Originally, patent databases consisted of bibliographic data only, but in the past decade there has been a steady increase in the number of full-text databases coming online.  Bibliographic patent databases (essentially what you’d find on the first page of the patent document) are published by many of the world’s patent-issuing authorities—but therein lies a problem.  While the World Intellectual Property Office (WIPO) has issued numerous guidelines, recommendations and standards for bibliographic data, with close to 190 member states publishing IP, there are inevitable variations in the quality and, of course, the language of that data.

The breadth, depth and timeliness of data offered by database vendors is highly dependent upon the patent offices—in particular, the European Patent Office’s (EPO) master documentation database, DOCDB.  DOCDB includes bibliographic data as well as abstracts, citations and the DOCDB simple patent family from over 90 countries worldwide.  The data goes back as far as the 1830s for some patent authorities and is updated weekly.  However, DOCDB does not contain any full text or images.

While DOCDB is the backbone of many commercial products and services, it represents fewer than half of the 190 WIPO Member States.

The best patent databases are those that standardize and normalize specific bibliographic data elements such as the Publication, Application and Priority numbers and dates, as well as the Applicant(s) and ideally the Inventor(s) and Law Firm names.  The ability to search patents by Classification code(s) is also enhanced if they have been standardized to a common format.

Let’s look at the reasons for normalizing data:

The date on which an application is filed, granted or published are all critical search elements, but they are also essential when it comes to analytics.  Hence it is important that users know whether the dates have been consistently normalized.  If so, which format should be used and is any punctuation, such as periods, commas, dashes, slashes or spaces, required?  The most commonly used date formats are MMDDYYYY (month, day and year) and DDMMYYYY.  Application and/or priority dates (and numbers) are also used by database vendors to link inventions by family, so any inconsistencies in these formats will lead to incorrect patent families.  Ensuring that that your patent research tool normalizes all dates to a common format and that it supports search and retrieval by year only, as well as combinations of month, day and year, can help avoid pitfalls.

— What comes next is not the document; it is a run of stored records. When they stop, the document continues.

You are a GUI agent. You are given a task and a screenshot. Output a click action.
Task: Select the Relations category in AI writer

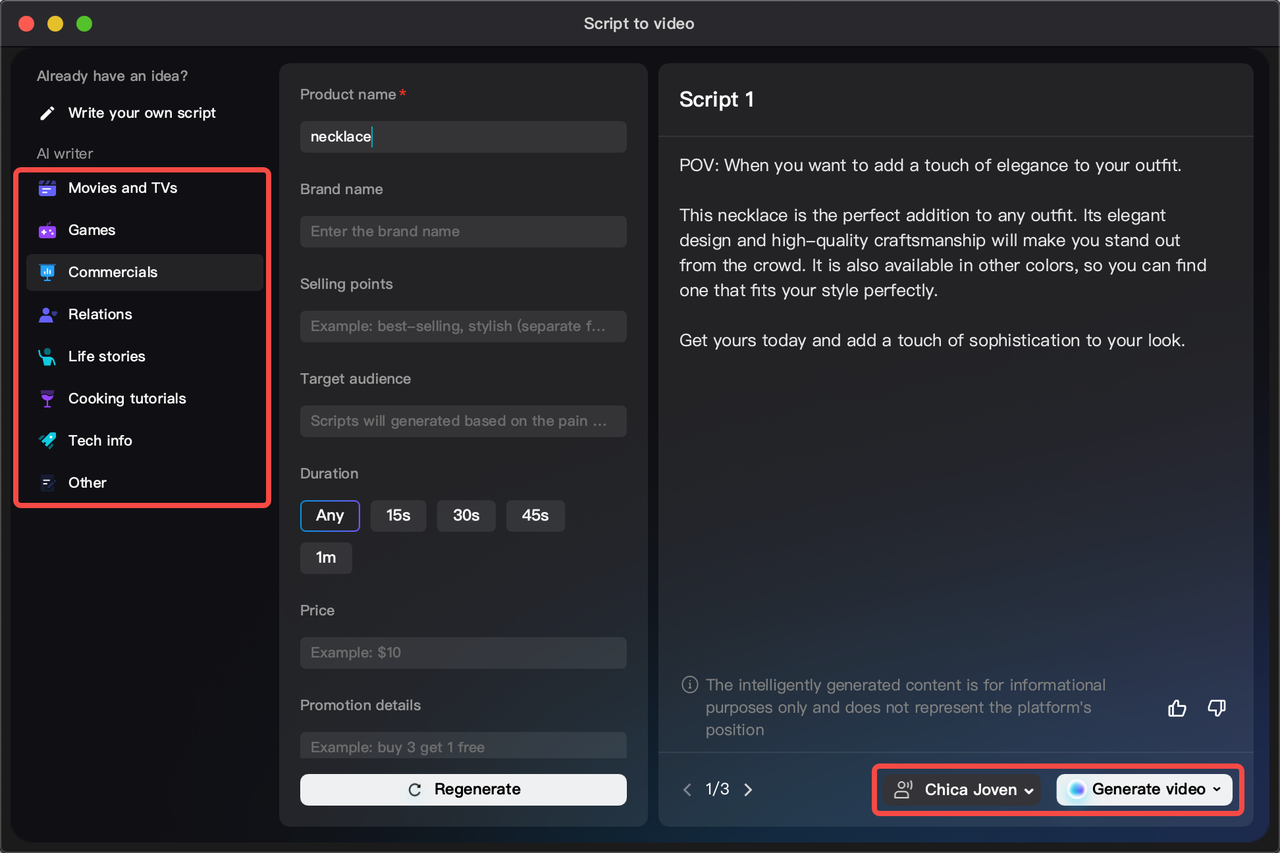[99, 313]
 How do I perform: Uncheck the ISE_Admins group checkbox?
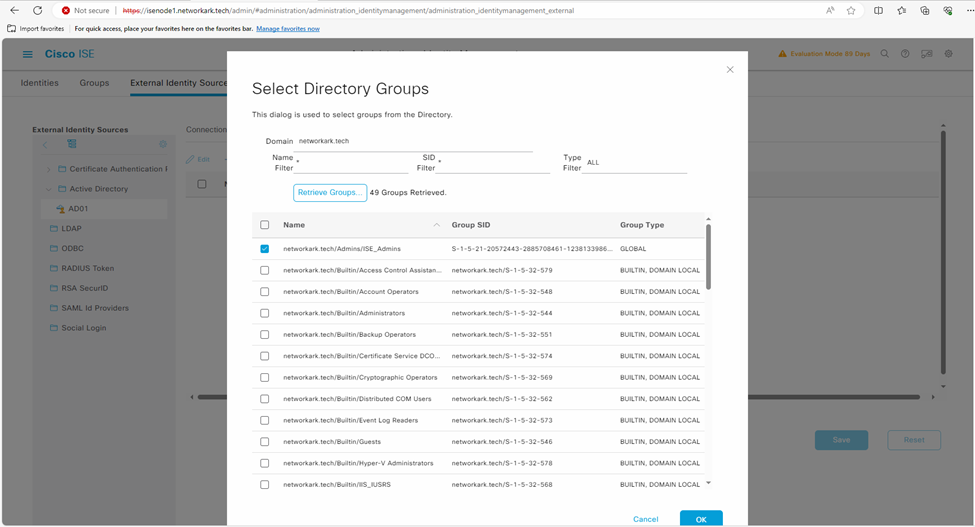point(265,249)
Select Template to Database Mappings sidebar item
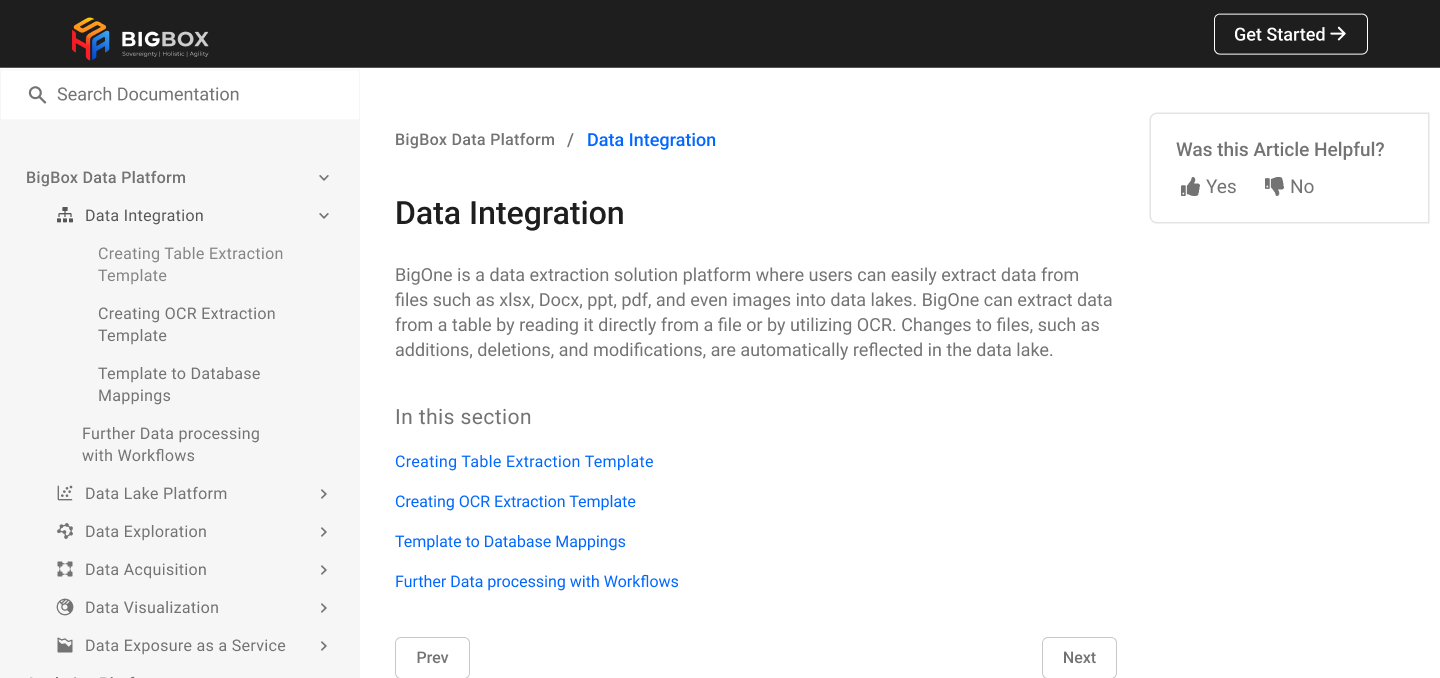 [179, 384]

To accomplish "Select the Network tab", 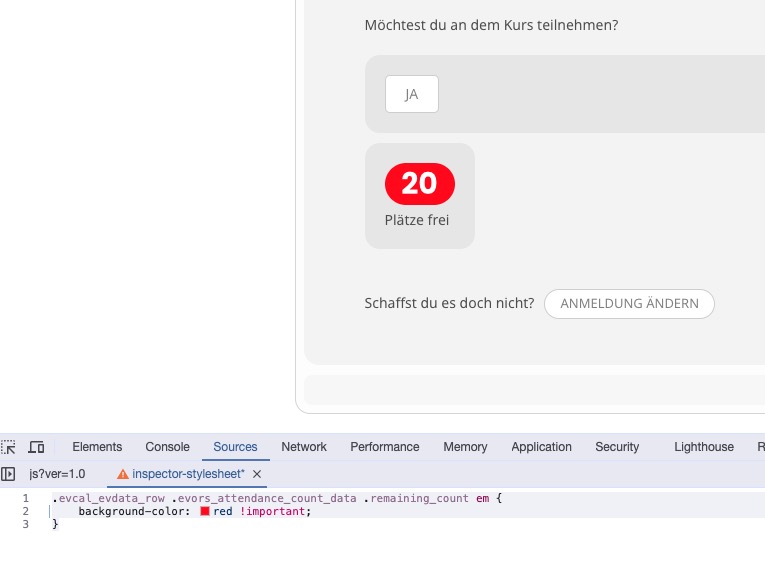I will [x=304, y=447].
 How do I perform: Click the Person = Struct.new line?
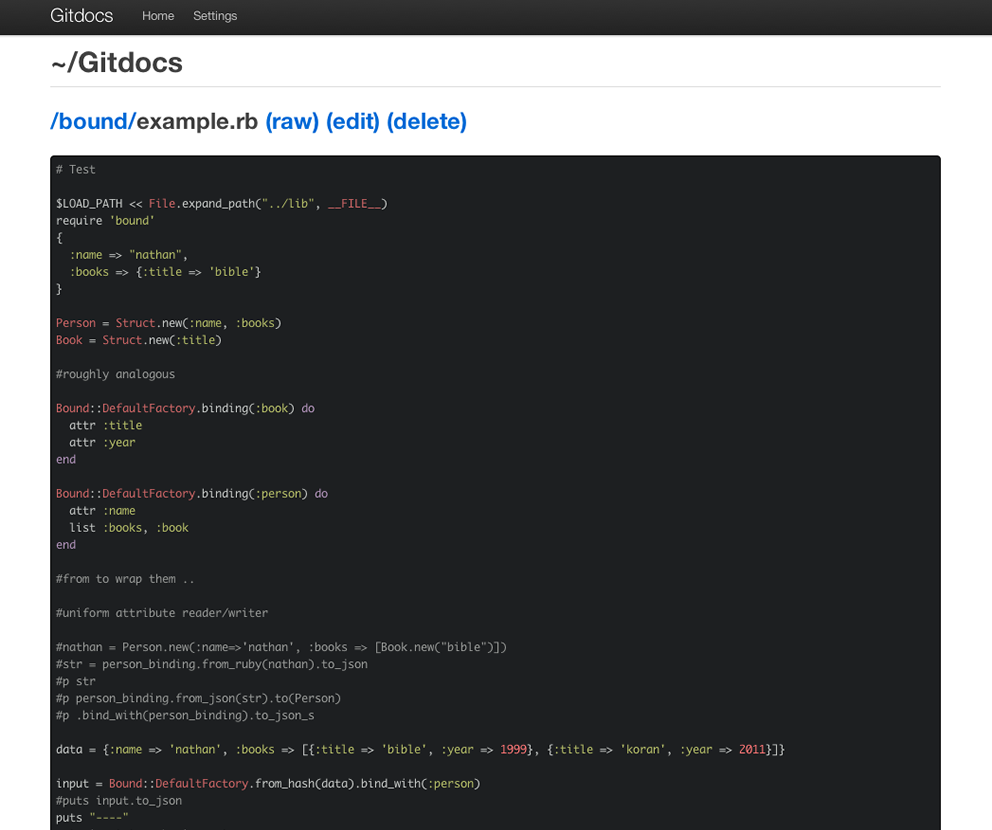pos(168,323)

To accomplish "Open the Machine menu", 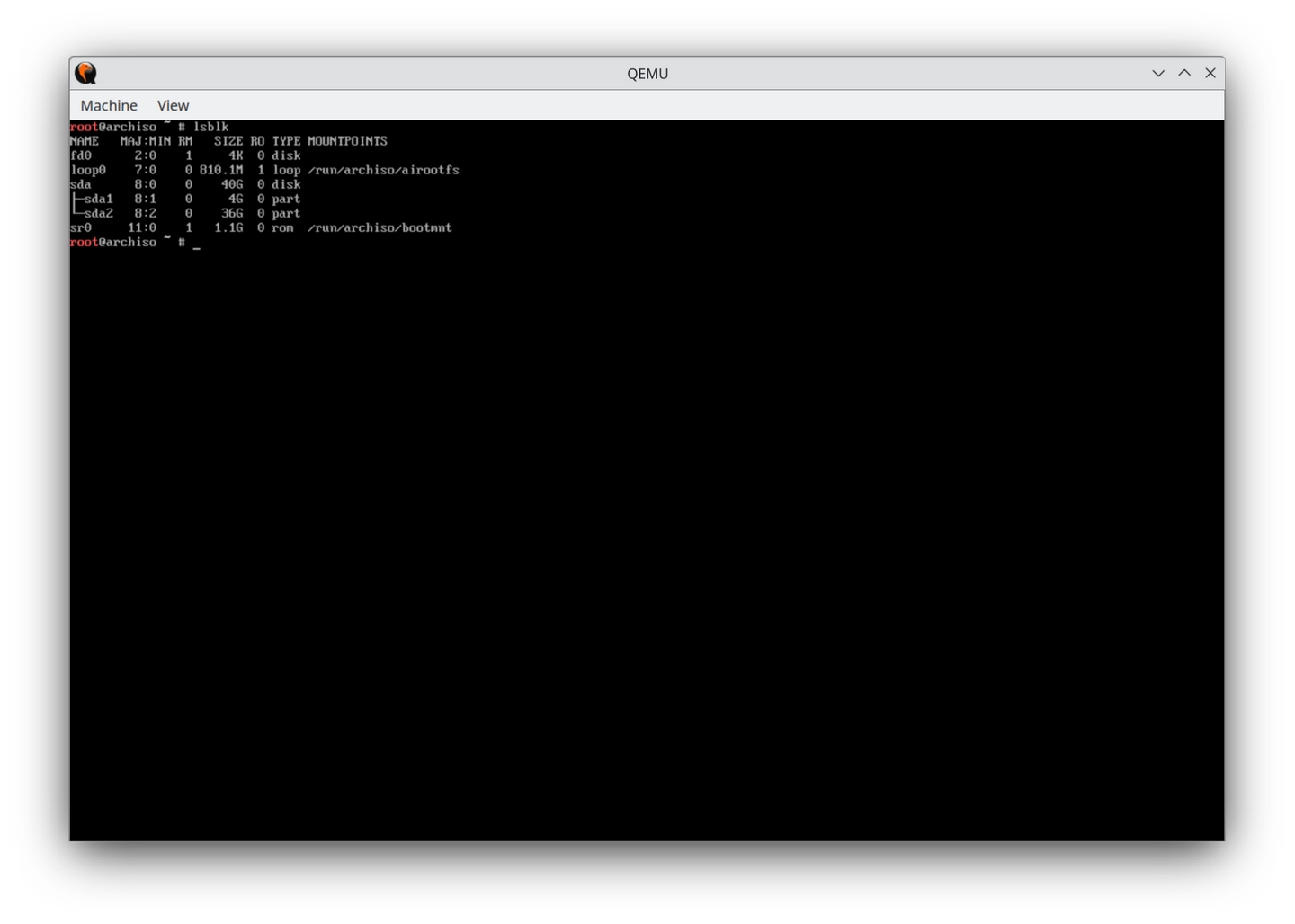I will pos(108,105).
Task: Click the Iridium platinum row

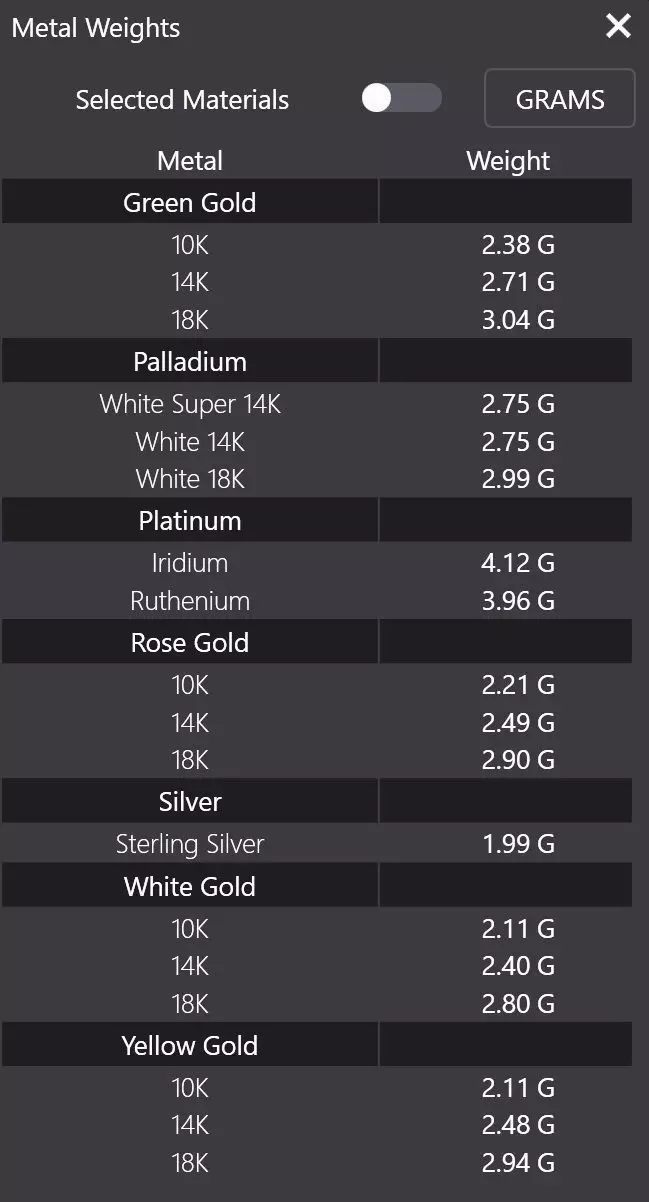Action: [x=190, y=563]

Publication, Application and Priority Number formats vary enormously; some contain a mixture of Country Codes, Serial Numbers (separated by a slash) and Kind Codes all separated by spaces such as this published U.S. Application: US 2016/0000001 A1.  Others like the International Application Number PCT/SE2007/050194, while not containing a Kind Code, does contain the Country Code for Sweden (SE), indicating that the application was initially filed in Sweden.  Numbers can also vary in length but are sometimes “padded” with zeros (see U.S. example above) to a minimum number of characters.  Often it is not clear to users whether the number they are searching for is a publication, application or priority number.  So tools that allow users to enter any numbers, regardless of type and format, are very useful.